A Vida de Casada
«(…) Com a morte do marido, a astuciosa
condessa começa a revelar o seu projecto de poder e, a partir de Maio de 1112, os
documentos passam a conter apenas a assinatura de Teresa, a qual se declara filha
do bom rei ou do grande rei e imperador Afonso VI, numa prova de que aquela era
a hora certa de afirmar o governo e a autoridade que iria exercer. No entanto,
parece-me que, apesar das vitórias conseguidas sobre Espanha e do sentimento nacionalista
que ajudou a criar, Teresa se terá digladiado, muitas vezes, sob uma espada de duas
forças contrárias. De um lado, o baronato portucalense, que reivindica para ela
um lugar paralelo ao de Urraca, pelo menos na autonomia da Galiza, e, do outro,
os magnates galegos que querem forçá-la a aceitar a unificação de Portugal e da
Galiza. Esta duplicidade de sentimentos poderá, eventualmente, explicar a
táctica dos galegos Trava para tentarem casar a rainha-viúva com um deles,
e também as atitudes de Urraca, que, conhecendo bem a meia-irmã, nunca deixou
de a usar contra os galegos ou de utilizar estes contra ela, conforme os interesses
do momento. Mas Teresa não era dada a fraquezas e gostava, mesmo, de exercer o poder.

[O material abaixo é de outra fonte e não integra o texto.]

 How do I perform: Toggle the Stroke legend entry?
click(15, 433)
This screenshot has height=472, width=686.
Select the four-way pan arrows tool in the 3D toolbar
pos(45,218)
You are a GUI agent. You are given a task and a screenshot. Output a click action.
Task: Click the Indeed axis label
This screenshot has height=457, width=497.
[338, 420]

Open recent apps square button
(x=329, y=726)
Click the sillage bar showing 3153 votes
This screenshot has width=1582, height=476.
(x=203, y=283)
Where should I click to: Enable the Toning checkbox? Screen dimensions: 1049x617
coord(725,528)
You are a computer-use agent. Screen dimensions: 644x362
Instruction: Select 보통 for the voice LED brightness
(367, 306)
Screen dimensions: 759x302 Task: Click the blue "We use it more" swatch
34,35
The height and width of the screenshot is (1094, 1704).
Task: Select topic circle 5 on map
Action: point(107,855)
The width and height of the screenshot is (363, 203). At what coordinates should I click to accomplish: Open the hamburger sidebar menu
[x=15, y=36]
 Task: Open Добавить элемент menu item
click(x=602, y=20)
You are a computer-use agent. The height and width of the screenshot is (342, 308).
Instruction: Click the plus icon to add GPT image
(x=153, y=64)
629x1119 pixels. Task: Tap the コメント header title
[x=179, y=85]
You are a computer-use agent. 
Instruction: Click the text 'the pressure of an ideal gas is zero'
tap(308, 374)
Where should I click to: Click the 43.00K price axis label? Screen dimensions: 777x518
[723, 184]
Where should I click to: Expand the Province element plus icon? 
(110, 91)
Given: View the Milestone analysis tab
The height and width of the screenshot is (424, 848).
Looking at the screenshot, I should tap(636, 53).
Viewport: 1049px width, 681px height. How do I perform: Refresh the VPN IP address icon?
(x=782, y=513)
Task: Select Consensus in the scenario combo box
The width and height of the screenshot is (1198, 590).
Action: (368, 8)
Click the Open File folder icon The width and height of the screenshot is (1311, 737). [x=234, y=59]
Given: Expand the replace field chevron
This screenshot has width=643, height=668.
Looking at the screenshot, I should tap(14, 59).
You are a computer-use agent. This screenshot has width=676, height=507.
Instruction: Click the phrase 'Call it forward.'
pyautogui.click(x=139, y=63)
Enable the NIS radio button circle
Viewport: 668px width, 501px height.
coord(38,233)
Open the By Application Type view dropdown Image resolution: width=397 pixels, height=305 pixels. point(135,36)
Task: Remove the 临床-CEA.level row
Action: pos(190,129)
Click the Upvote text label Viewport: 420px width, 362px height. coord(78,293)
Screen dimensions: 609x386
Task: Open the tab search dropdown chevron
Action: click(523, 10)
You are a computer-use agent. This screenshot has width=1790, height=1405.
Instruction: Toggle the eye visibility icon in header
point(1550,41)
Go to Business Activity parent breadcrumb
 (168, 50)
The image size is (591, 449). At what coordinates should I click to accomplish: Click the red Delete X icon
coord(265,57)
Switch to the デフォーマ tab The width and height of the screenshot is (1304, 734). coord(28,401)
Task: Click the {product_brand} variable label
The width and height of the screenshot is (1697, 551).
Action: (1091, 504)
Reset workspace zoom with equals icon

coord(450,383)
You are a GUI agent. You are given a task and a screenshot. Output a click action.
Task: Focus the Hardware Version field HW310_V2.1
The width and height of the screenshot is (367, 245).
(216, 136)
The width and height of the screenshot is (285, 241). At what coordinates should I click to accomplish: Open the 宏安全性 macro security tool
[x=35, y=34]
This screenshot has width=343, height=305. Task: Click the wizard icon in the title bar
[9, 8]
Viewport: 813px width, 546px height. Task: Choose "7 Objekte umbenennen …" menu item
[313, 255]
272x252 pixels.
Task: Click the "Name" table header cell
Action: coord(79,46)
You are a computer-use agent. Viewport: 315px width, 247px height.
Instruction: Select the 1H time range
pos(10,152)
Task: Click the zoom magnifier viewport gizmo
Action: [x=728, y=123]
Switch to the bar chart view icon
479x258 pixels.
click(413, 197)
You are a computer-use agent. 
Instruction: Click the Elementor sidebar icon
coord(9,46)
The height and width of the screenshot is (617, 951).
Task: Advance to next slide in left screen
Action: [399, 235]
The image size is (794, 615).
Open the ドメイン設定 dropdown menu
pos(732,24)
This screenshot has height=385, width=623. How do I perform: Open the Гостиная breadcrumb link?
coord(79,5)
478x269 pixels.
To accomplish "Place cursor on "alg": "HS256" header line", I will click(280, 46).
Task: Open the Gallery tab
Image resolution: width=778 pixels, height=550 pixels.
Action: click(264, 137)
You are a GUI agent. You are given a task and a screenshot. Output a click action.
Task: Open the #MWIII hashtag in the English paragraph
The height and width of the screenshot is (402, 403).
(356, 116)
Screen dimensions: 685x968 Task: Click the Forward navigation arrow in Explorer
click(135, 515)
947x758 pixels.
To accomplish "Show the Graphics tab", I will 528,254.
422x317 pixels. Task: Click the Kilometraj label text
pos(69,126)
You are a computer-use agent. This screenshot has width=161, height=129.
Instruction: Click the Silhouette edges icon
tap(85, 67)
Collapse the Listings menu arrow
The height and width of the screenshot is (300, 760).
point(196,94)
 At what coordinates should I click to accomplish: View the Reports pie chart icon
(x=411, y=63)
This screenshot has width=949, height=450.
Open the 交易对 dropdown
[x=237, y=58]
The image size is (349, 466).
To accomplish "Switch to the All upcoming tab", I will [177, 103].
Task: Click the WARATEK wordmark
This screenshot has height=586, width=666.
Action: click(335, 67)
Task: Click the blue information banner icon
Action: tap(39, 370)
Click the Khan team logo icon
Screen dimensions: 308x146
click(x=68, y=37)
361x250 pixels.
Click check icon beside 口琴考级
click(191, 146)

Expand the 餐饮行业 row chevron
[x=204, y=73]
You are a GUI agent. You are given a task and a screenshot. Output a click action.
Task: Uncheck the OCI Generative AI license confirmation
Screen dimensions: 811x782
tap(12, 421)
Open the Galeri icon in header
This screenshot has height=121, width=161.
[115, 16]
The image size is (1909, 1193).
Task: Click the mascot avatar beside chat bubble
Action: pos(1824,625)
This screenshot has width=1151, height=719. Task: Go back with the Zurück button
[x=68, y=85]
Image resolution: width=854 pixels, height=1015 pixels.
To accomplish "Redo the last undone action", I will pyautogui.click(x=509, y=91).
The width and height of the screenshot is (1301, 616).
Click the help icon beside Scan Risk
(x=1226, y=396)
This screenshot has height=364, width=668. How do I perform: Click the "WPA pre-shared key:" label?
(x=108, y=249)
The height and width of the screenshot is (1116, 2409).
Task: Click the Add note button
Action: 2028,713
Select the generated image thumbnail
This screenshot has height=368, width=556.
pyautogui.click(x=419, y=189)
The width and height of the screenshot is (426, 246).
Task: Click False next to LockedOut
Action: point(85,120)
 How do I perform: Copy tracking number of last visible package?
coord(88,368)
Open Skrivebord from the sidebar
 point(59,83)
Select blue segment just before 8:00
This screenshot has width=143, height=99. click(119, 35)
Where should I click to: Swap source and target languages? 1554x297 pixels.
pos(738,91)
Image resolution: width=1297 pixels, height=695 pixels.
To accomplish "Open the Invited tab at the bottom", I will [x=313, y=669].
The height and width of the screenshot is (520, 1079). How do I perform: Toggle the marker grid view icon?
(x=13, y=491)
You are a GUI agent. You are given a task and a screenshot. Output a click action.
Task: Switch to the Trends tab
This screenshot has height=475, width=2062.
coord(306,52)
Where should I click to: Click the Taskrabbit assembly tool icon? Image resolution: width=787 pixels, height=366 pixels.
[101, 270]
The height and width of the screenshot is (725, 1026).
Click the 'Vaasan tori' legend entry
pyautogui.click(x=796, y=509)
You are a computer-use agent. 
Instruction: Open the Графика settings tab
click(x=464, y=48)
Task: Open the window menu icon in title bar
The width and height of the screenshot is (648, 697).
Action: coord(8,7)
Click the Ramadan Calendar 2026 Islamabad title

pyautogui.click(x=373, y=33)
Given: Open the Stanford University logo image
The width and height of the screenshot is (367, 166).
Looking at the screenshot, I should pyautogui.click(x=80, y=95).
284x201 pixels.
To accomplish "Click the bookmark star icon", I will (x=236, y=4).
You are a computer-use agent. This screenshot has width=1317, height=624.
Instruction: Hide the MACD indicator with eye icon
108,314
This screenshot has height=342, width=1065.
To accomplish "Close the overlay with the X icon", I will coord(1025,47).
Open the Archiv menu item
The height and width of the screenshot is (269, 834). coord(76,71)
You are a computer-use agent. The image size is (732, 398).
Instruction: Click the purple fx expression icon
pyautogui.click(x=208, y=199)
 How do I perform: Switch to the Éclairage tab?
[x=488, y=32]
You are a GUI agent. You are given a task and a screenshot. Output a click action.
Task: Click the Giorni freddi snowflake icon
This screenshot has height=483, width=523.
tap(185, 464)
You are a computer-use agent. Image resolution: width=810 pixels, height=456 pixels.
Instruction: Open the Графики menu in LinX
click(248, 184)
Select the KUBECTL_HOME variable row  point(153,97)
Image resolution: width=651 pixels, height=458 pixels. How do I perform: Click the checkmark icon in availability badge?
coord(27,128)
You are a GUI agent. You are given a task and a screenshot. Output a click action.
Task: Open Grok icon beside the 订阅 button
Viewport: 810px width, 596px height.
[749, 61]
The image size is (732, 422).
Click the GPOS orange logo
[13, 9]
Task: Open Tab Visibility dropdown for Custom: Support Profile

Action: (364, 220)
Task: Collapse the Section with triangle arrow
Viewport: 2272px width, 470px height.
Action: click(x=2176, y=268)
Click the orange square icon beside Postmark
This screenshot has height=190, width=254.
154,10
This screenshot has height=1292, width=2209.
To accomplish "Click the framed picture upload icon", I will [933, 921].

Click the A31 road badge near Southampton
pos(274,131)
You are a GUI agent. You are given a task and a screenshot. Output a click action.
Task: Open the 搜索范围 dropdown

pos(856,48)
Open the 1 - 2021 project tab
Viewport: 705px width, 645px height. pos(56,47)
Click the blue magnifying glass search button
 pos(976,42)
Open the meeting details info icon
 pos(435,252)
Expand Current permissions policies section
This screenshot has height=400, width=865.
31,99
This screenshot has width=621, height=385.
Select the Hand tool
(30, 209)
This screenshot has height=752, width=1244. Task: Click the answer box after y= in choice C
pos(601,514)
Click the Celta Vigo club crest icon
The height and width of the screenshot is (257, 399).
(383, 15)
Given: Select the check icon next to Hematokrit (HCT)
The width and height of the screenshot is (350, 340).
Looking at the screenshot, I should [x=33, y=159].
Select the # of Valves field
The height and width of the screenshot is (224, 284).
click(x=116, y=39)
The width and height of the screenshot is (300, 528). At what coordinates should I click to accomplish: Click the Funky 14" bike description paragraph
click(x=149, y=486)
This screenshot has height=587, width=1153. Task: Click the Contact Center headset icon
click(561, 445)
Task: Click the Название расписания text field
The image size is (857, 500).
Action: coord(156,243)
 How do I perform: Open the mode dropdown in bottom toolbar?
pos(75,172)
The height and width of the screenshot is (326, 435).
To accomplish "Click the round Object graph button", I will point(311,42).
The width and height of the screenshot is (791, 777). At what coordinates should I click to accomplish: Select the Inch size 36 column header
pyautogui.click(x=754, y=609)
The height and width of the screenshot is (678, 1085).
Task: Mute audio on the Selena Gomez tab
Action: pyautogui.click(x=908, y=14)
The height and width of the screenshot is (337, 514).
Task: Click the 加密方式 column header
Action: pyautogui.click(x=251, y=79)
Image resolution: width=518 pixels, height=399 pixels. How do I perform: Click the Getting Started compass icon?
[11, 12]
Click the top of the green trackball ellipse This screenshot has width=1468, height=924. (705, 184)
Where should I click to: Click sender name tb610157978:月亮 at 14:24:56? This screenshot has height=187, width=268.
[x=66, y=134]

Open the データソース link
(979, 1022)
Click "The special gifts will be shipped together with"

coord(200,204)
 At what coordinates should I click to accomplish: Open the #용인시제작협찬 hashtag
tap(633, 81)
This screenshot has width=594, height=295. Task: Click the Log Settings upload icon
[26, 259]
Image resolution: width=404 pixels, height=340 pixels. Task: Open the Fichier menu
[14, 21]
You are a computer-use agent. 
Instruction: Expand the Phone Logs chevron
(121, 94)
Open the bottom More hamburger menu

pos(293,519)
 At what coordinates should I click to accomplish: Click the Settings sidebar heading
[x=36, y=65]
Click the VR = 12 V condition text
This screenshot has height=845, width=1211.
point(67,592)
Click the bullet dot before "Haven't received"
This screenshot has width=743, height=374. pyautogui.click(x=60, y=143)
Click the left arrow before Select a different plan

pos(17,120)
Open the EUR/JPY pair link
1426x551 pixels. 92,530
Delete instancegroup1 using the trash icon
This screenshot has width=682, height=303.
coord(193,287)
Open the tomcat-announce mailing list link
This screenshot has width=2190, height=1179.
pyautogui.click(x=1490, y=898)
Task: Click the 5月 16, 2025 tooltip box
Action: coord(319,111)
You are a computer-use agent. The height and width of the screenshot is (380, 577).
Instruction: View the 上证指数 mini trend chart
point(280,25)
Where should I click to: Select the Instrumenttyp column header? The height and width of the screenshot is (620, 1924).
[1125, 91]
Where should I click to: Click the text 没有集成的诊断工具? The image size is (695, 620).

Assim, depois de assumir o governo, passa a assinar os actos governativos como infantis
domna Tarasia, numa marca bem visível da sua jurisdição.
E a partir de 1117, atreve-se, mesmo,
a apelidar-se rainha, como filha de rei que era e, na minha opinião, numa tentativa
de mostrar que não aceitava qualquer género de dependência de Leão. Com vista a
reforçar-se perante a irmã, decidiu instalar-se em Astorga e pactua com o rei de
Aragão, aproveitando para o indispor contra Urraca, sua mulher. Para tal,
inventa, com razão ou sem ela, que a consorte o pretendia matar. As intrigas foram
tantas, que consegue separá-los. O que também lhe traz alguns dissabores, visto
que é esse facto que acaba por conduzir à sua expulsão do território, criando-lhe
uma situação embaraçosa. Todavia, perspicaz como é, convence Celmirez, bispo de
Compostela, a usar da sua influência em seu favor. E fá-lo, sabendo que este prelado
se encontrava, junto com Pedro Froilaz, conde de Trava, à frente de um forte partido
na Galiza que queria para rei Afonso Raimundes, filho de Urraca. Logo, o apoio
dado a Teresa pelo religioso iria obrigar a irmã a ficar quieta e nada fazer contra
ela, visto que Urraca não podia dar-se ao luxo de prescindir de Gelmirez.
São factos como este que mostram bem
a habilidade política de Teresa. Com efeito, não podendo continuar o trabalho
guerreiro do marido, sabe que tem de encontrar meios alternativos de defesa e de
ataque. Como, aliás, refere Herculano, quando escreve a seu respeito: recorreu às
armas de que a sua fraqueza mulheril podia tirar tanta vantagem como o marido do
esforço e perícia militar; empregou a astúcia. E é esta astúcia da sua governação
que não pode nem deve ser vista, apenas, como uma mera transição entre os governos
do marido e do filho, mas, antes, com a atenção que ela de facto merece, se quisermos
perceber quanto especial e importante foi, para nós, esta mulher. O marido,
Henrique, jamais esqueceu a sua nacionalidade, daí rodear-se de conselheiros franceses,
nem os seus interesses, que visavam mais multiplicar as suas terras do que fortalecer
o Condado Portucalense. Como mais tarde o historiador Veríssimo Serrão diria: nunca
perdeu a característica mercenária e belicosa que o trouxera à Península e que
fizera dele um afamado guerreiro. Já dona Teresa tem como objectivo o fortalecimento
do Condado, sem esquecer a expansão das fronteiras, como prova o povoamento de Oliveira
do Hospital, Tondela e Resende. É uma mulher de alma hispânica que, ao contrário
do marido, prefere ser aconselhada por galegos e alguns barões do Condado. A segurança,
outra das suas preocupações, leva-a a redobrar os cuidados em face do perigo
muçulmano. E, provavelmente, datará dessa época a fixação de alguns membros da nobreza
galega, cujos exércitos lhe poderiam ser úteis. Quanto à política leonesa e à defesa
do Condado, se o marido era ambicioso, Teresa não o foi menos. Mal ele morre, decide,
orgulhosa e altiva, aparecer na Corte de Astorga e, perante a irmã e o pai,
defender as posições do defunto». In Helena S. Cabral, As Nove Magníficas,
2008, Clube do Autor, 2017, ISBN 978-989-724-330-1.